An IDS load balancer is a device that aggregates and directs network traffic to monitoring systems, including IDS sensors. A load balancer can receive copies of network traffic from one or more spanning ports or network taps and aggregate traffic from different networks (e.g., reassemble a session that was split between two networks). The load balancer then distributes copies of the traffic to one or more listening devices, including IDS sensors, based on a set of rules configured by an administrator. The rules tell the load balancer which types of traffic to provide to each listening device.

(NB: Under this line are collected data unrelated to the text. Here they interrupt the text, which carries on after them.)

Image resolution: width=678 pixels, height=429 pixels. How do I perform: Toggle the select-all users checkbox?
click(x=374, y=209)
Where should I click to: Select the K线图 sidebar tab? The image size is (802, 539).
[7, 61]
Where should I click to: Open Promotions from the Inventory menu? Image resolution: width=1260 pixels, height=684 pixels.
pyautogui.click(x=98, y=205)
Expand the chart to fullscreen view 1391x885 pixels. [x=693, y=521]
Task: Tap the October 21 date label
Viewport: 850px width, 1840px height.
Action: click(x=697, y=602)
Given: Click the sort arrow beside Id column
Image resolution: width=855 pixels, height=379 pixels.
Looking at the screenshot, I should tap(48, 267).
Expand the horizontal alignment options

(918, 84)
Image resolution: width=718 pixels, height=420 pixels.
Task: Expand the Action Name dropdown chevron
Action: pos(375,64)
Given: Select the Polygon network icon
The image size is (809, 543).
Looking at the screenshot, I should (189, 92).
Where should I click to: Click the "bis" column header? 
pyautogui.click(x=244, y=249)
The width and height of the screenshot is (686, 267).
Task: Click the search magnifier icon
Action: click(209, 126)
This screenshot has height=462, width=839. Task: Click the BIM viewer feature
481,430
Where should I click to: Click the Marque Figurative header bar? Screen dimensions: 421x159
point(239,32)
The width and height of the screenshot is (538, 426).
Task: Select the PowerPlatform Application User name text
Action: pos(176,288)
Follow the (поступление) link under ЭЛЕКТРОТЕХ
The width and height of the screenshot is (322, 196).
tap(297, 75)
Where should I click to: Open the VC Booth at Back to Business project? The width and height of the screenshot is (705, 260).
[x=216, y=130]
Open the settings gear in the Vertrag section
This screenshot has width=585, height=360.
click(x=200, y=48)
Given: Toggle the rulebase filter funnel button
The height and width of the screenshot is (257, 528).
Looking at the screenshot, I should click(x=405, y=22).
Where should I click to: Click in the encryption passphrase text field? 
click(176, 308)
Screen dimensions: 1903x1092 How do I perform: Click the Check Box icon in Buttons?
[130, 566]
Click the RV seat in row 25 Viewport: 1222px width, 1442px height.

NIDS products provide a wide variety of security capabilities. Some NIDSs offer limited information gathering capabilities, which means that they can collect information on hosts and the network activity involving those hosts. NIDSs typically perform extensive logging of data related to detected events. This data can be used to confirm the validity of alerts, investigate incidents, and correlate events between the IDS and other logging sources. NIDSs typically offer extensive and broad detection capabilities. Most products use a combination of signature-based detection, anomaly-based detection, and stateful protocol analysis techniques to perform in-depth analysis of common protocols; organizations should use NIDS products that use such a combination of techniques. The detection methods are usually tightly interwoven; for example, a stateful protocol analysis engine might parse activity into requests and responses, each of which is examined for anomalies and compared to signatures of known bad activity. Some products also use the same techniques and provide the same functionality as network behavior analysis (NBA) software.

NIDS sensors offer various prevention capabilities, including Passive only, Inline only, and both Passive and Inline.